Residual network
Residual Network (ResNet for short) was proposed in 2015 after Alexnet Googlenet VGG three classic CNN networks and won the first prize in ImageNet competition classification task. Because of its simple and practical advantages, ResNet has been widely used in detection, segmentation, recognition and other fields. ResNet is arguably the most groundbreaking work in the field of computer vision and deep learning in the past few years, effectively addressing the problem that the accuracy of training sets decreases as networks deepen, as shown in the figure below:
Conclusion:
ResNet solves the degradation problem of deep networks through residual learning, allowing us to train deeper networks, which can be called a historical breakthrough of deep networks. There may soon be better ways to train deeper networks, so let’s hope for that! Currently, you can find an example of a 34-layer Residual network (ResNet) implementation based on TensorFlow on the AI modeling platform Mo in the form of CIFAR-10 (CIFAR’s ten classification dataset), which has an accuracy of 90% on the test set and 98% on the verification set. The main program is in resnet_operator. py, the Block structure of the network is in resnet_block. py, and the trained model is saved in the Results folder. Project source code address: momodel.cn/explore/5d1… References: [1] K. He, X. Zhang, S. Ren, And J. Sun. Deep residual learning for image recognition. ArXiv Preprint arXiv:1512.03385,2015. L. Bottou, G. B. Orr, and K. -r. m. Uller. Efficient Backprop.In Neural Networks: Tricks of the Trade, Pages 9 — 50. Springer, 1998. [3] X. Glorot and Y. Bengio. Understanding the difficulty of training deep feedforward neural networks. In AISTATS, 2010. [4] A. M. Saxe, J. L. McClelland, And s. Ganguli. The Exact solutions to the nonlinear dynamics of learning in deep linear neural networks. The arXiv: 1312.6120. 2013. [5] K. He, X. Zhang, S. Ren, and J. Sun. Delving deep into rectifiers:Surpassing human-level performance on imagenet classification. In ICCV, 2015. [6] S. Ioffe and C. Szegedy. Batch normalization: Accelerating deep network training by reducing internal covariate shift. In ICML, 2015.
About us
Mo (momodel.cn) is a Python-enabled online modeling platform for artificial intelligence that helps you quickly develop, train, and deploy models.
Mo Artificial Intelligence Club is initiated by the website’s R&D and product design team, committed to lowering the threshold of artificial intelligence development and use of the club.

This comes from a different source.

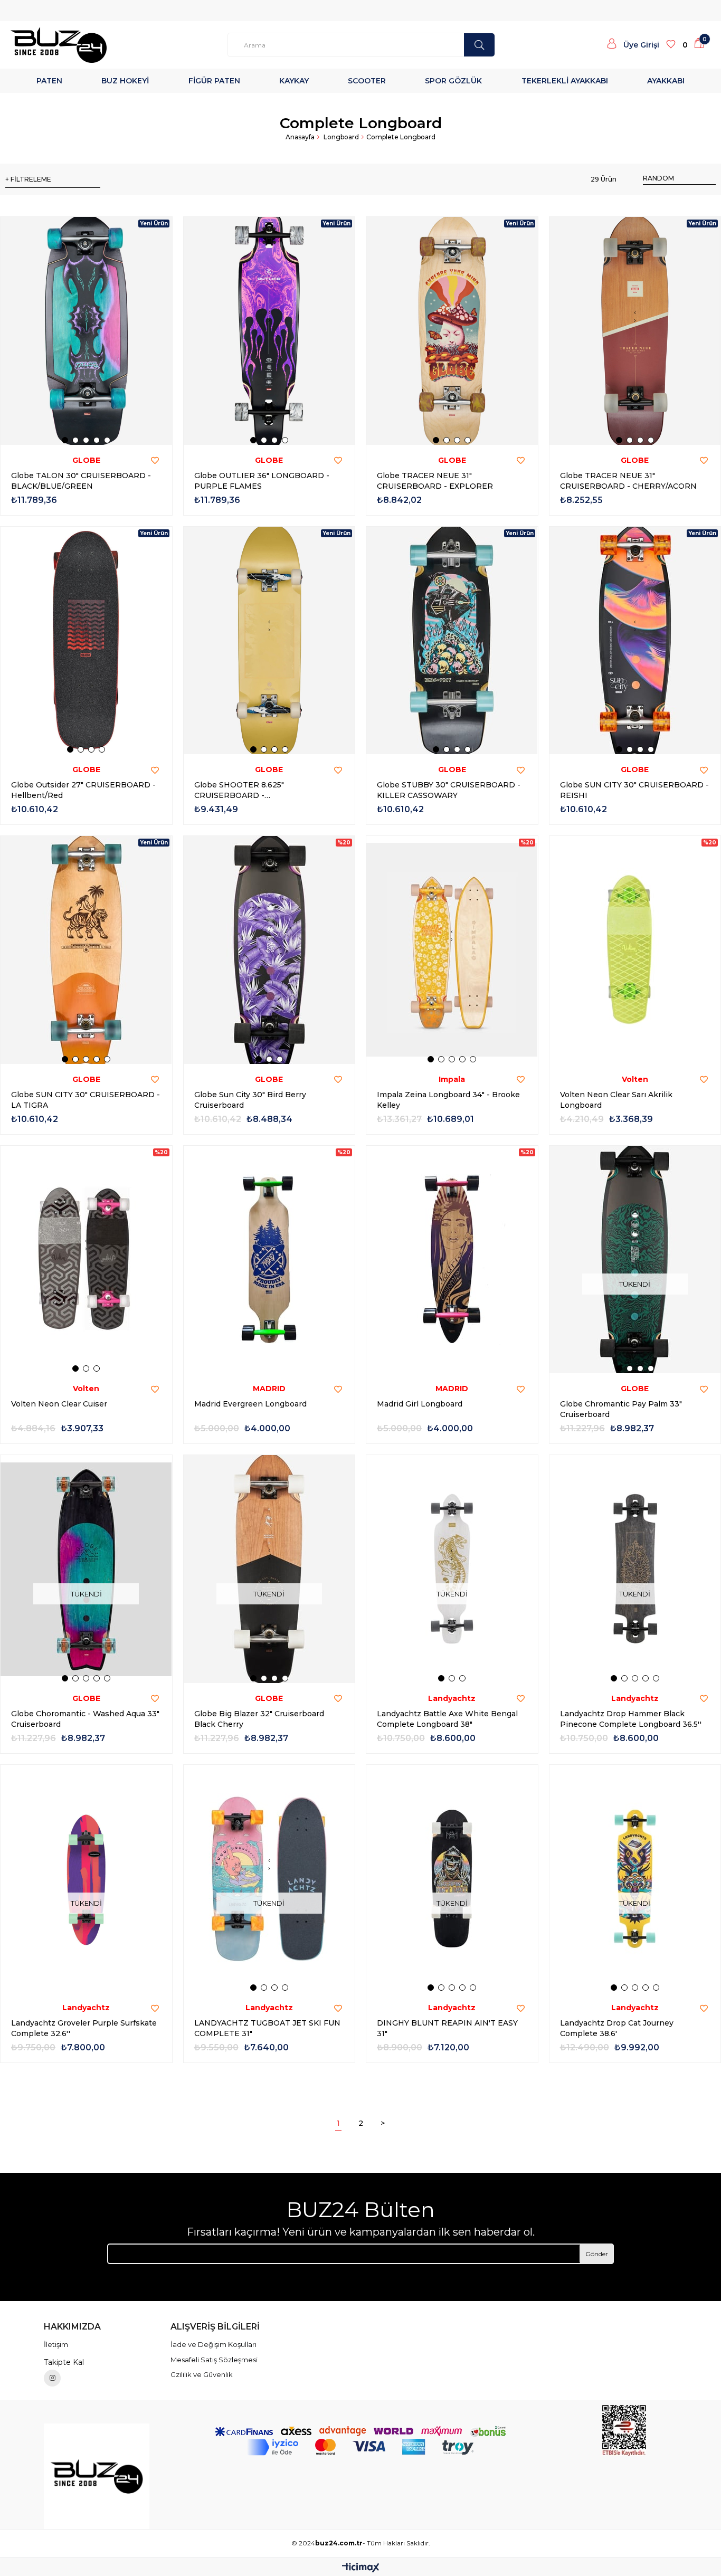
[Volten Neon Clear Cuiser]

The team has experience in big data processing and analysis, visualization and data modeling, has undertaken multi-field intelligent projects, and has full design and development capabilities from the bottom to the front end. His research interest is big data management and analysis and artificial intelligence technology, which can promote data-driven scientific research.
At present, the club holds offline technology salon with the theme of machine learning in Hangzhou every Saturday, and carries out paper sharing and academic exchange from time to time. We hope to gather friends from all walks of life who are interested in ARTIFICIAL intelligence, continue to communicate and grow together, and promote the democratization and popularization of artificial intelligence.